TASK OBJECTIVE —
Transcribe the listing that follows in full, omitting pictures.

DATASET EXTRACT —

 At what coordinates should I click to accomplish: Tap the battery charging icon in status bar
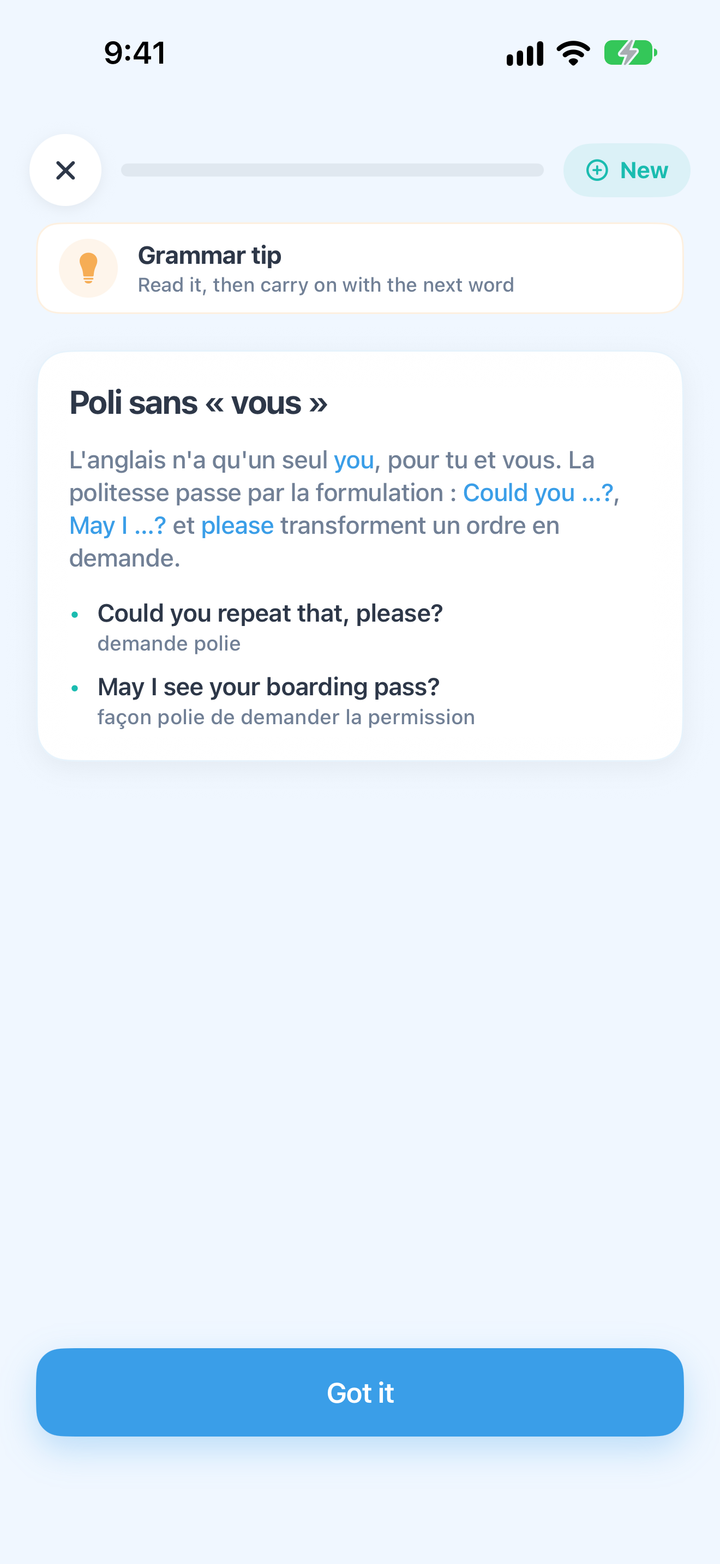click(630, 53)
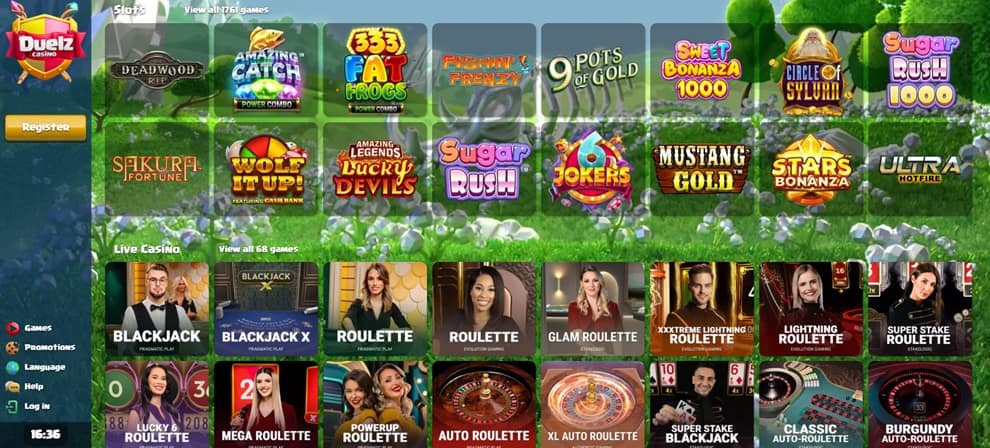The image size is (990, 448).
Task: Select the Mustang Gold slot
Action: coord(701,169)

TASK SOLUTION —
 At what coordinates should I click to accomplish: Tap the battery charging icon in status bar
click(630, 53)
The image size is (990, 448).
Task: Select the Mustang Gold slot
Action: coord(701,169)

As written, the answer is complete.